Video generative models are receiving particular attention given their ability to generate realistic and imaginative frames. Besides, these models are also observed to exhibit strong 3D consistency, significantly enhancing their potential to act as world simulators. In this work, we present Vidu4D, a novel reconstruction model that excels in accurately reconstructing 4D (i.e., sequential 3D) representations from single generated videos, addressing challenges associated with non-rigidity and frame distortion. This capability is pivotal for creating high-fidelity virtual contents that maintain both spatial and temporal coherence. At the core of Vidu4D is our proposed Dynamic Gaussian Surfels (DGS) technique. DGS optimizes time-varying warping functions to transform Gaussian surfels (surface elements) from a static state to a dynamically warped state. This transformation enables a precise depiction of motion and deformation over time. To preserve the structural integrity of surface-aligned Gaussian surfels, we design the warped-state geometric regularization based on continuous warping fields for estimating normals. Additionally, we learn refinements on rotation and scaling parameters of Gaussian surfels, which greatly alleviates texture flickering during the warping process and enhances the capture of fine-grained appearance details. Vidu4D also contains a novel initialization state that provides a proper start for the warping fields in DGS. Equipping Vidu4D with an existing video generative model, the overall framework demonstrates high-fidelity text-to-4D generation in both appearance and geometry.

Figures (12)

• Figure 1: Text-(to-video)-to-4D samples generated by equipping Vidu4D with a pretrained video diffusion model bao2024vidu. For each sample, we exhibit per-frame 3D rendering for novel-view color, normal, and surfel feature. We observe that Vidu4D can reconstruct precisely detailed and photo-realistic 4D representation. See our accompanying videos in our https://vidu4d-dgs.github.io for better visual quality.
• Figure 2: Illustration of the overall framework and our DGS in detail. For DGS, Gaussian surfels in the static state are transformed to the warped state by learning non-rigid warping functions conditioned on time $t$ and coordinate $\mathbf{u}$. We incorporate warped-state normal regularization for accurate geometry, and refined rotation and scaling matrices of Gaussian surfels for detailed appearance. Both branches in the warped state, including with and without refinement, share the same centers of Gaussian surfels and the same warping functions. "Field init." stands for field initialization as introduced in Sec. \ref{['subsec:vidu4d']}.
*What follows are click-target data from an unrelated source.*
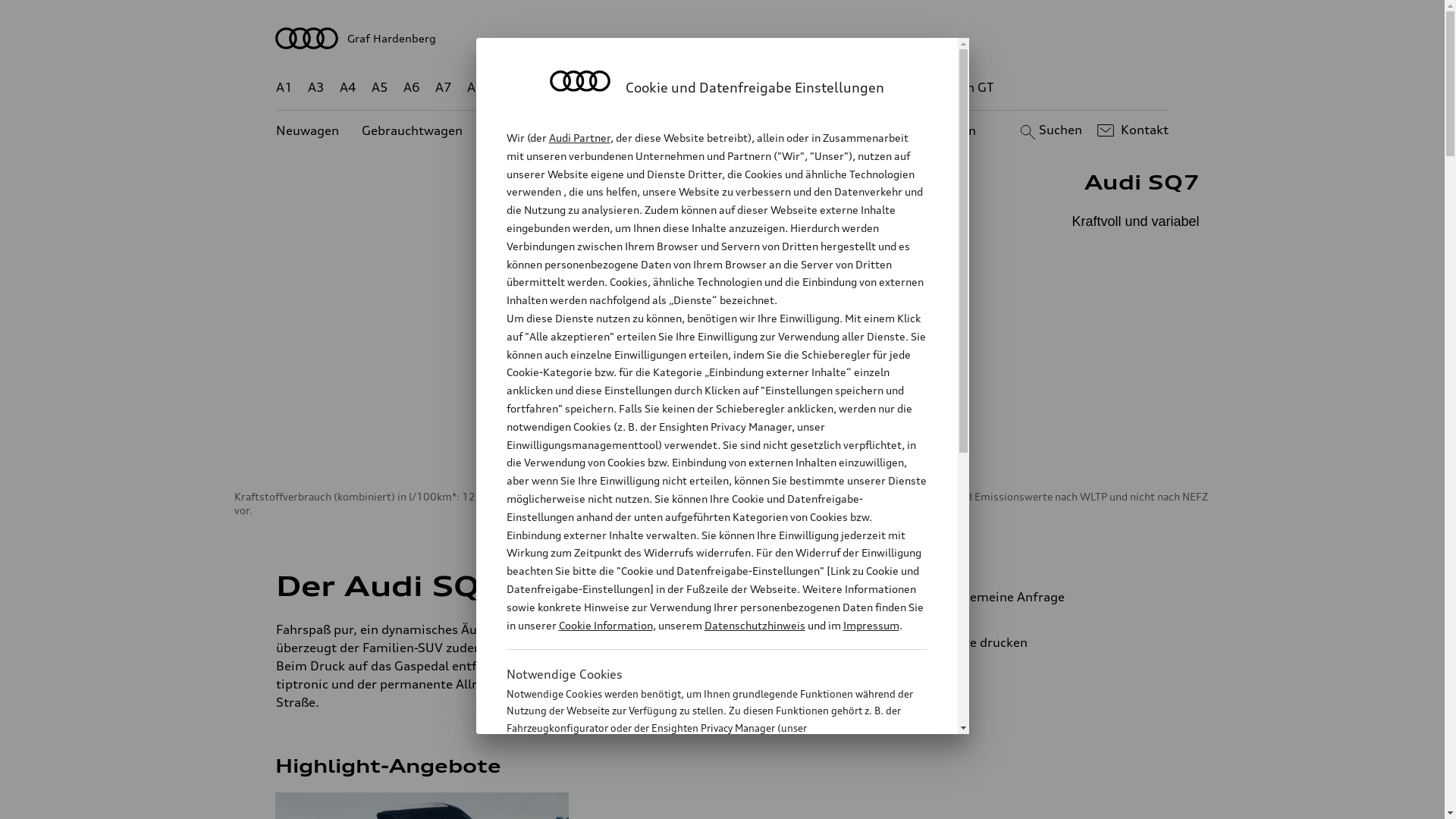 This screenshot has width=1456, height=819. Describe the element at coordinates (498, 87) in the screenshot. I see `'Q2'` at that location.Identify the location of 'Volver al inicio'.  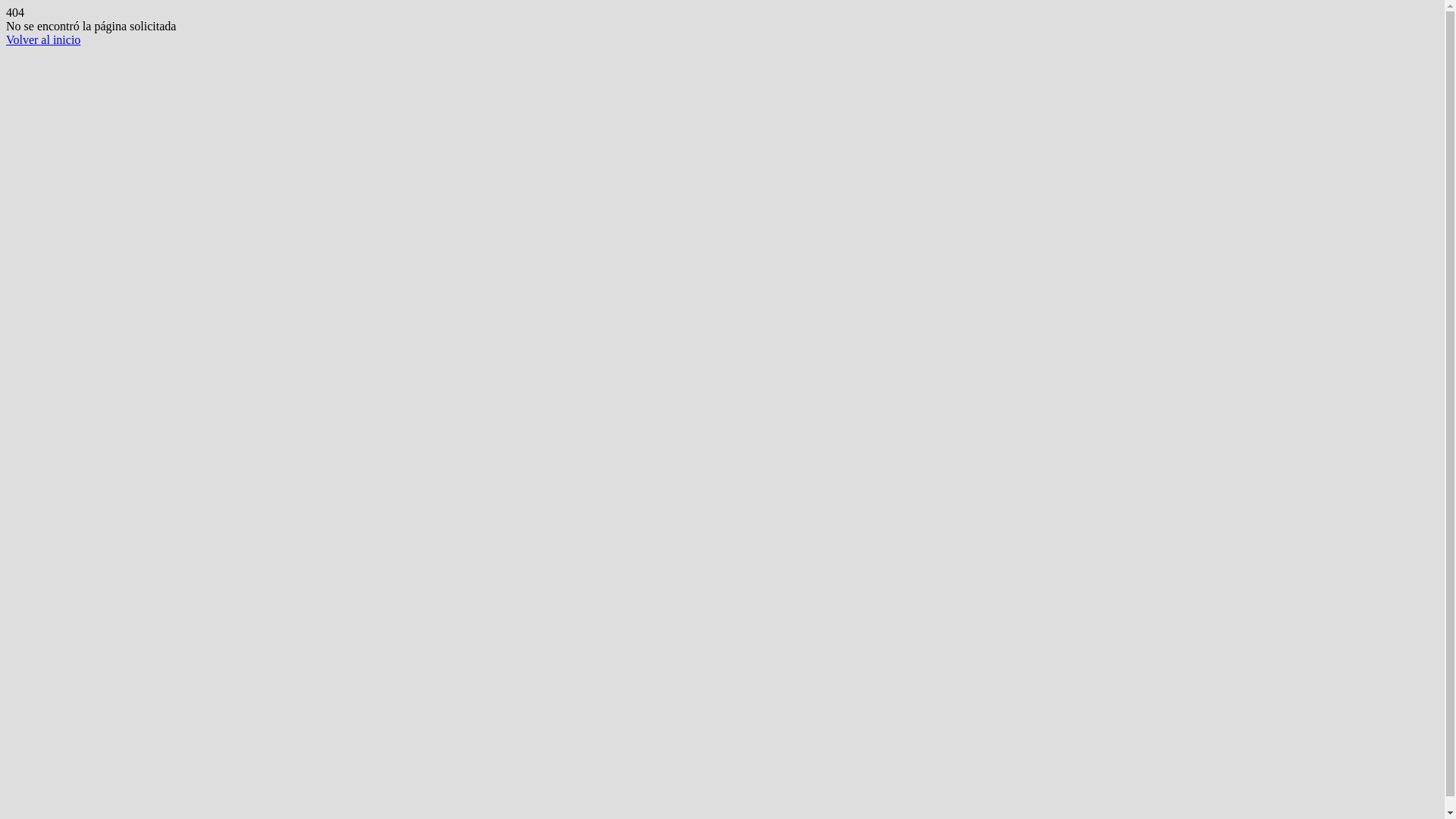
(43, 39).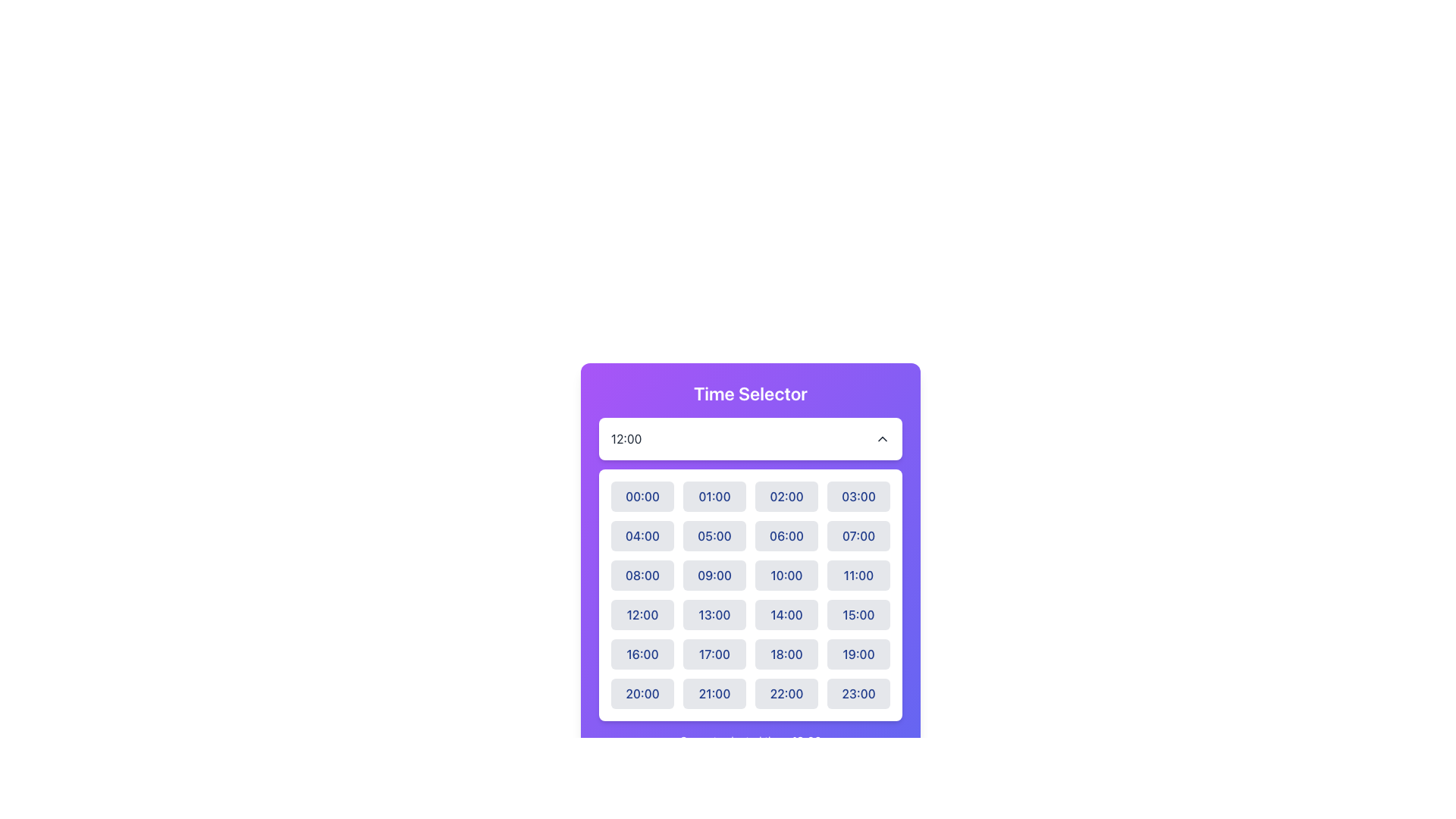 The width and height of the screenshot is (1456, 819). I want to click on the rectangular button with rounded edges displaying '03:00' in dark blue font, so click(858, 497).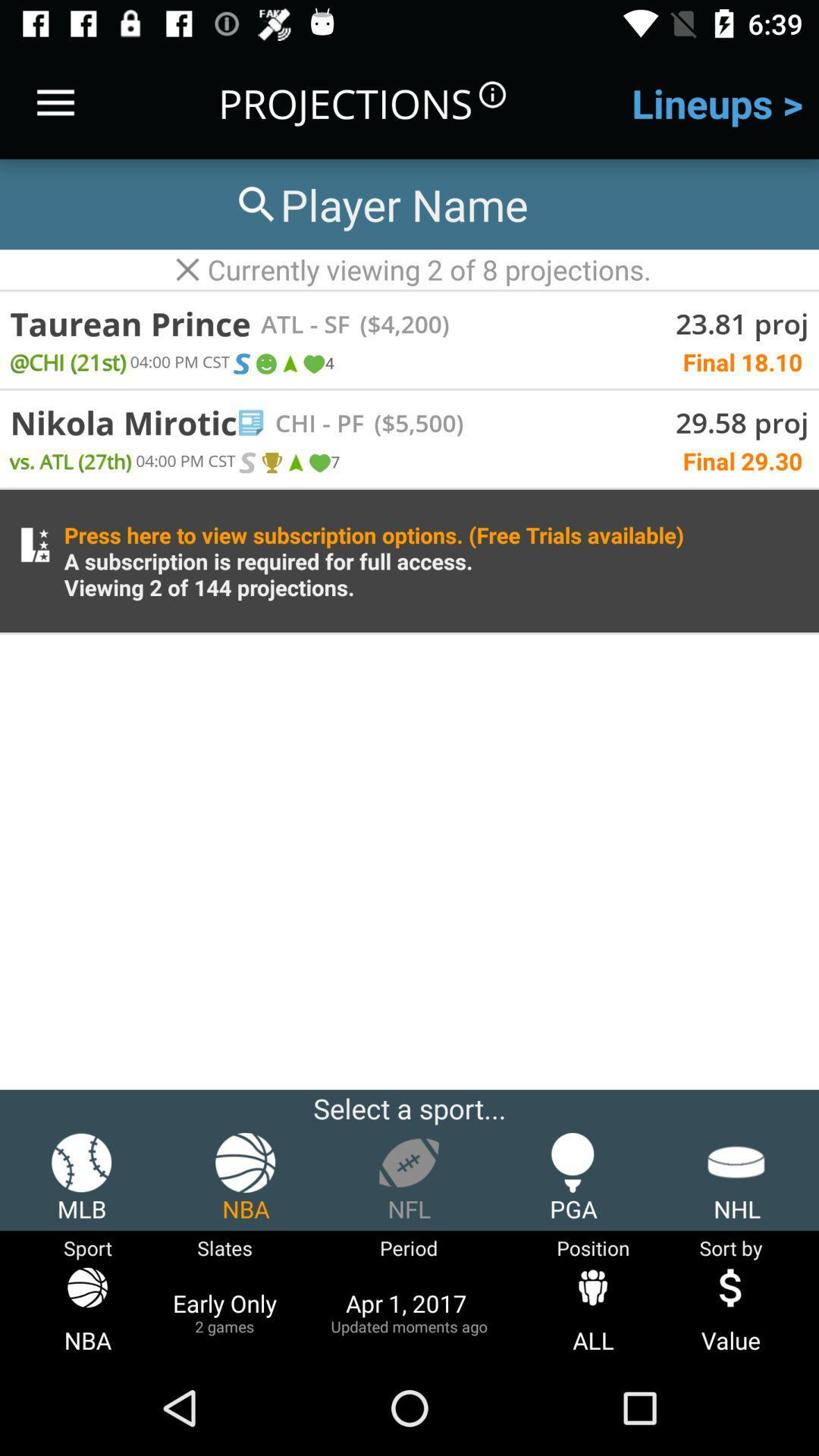 This screenshot has width=819, height=1456. I want to click on ($4,200) item, so click(398, 323).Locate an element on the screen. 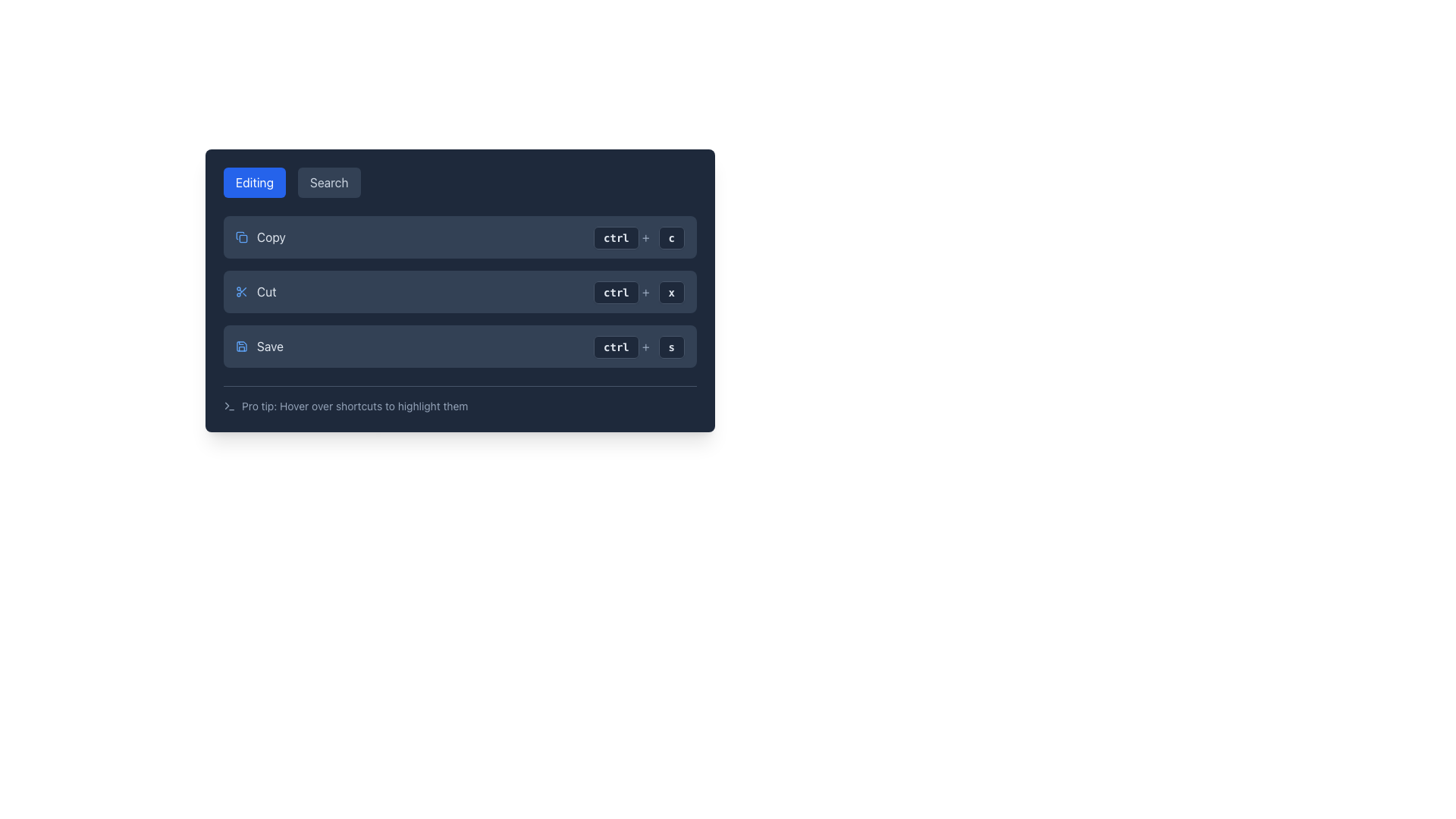 The width and height of the screenshot is (1456, 819). the 'Copy' text label with an icon, which is the first element in a vertical list featuring a light blue 'Copy' text and a blue icon of overlapping squares on a dark background is located at coordinates (260, 237).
• Figure 3: Illustration of the pipeline of Vidu4D, including the initialization stage and the DGS stage.
• Figure 4: Novel-view qualitative evaluation compared with SOTA methods including NeRF-based methods (BANMo DBLP:conf/cvpr/YangVNRVJ22 and D-NeRF pumarola2021d) and Gaussian splatting-based methods (Deformable-GS yang2023deformable3dgs and SCGS huang2023sc). We also provide our learned camera poses to baseline approaches for a fair comparison. These variants are denoted as "w. Poses". Best view in color and zoom in.
• Figure 5: Ablation studies on the geometric regularization and refinement strategy. For our full model shown in (b), we provide our rendered color, rendered normal, and surface normal (estimated from the depth points for regularization). Additionally, for comparison, we visualize the rendered color for the case without refinements in (c) and the rendered normal for the case without warped-state normal regularization in (d), respectively. We showcase our model's fidelity with close-ups.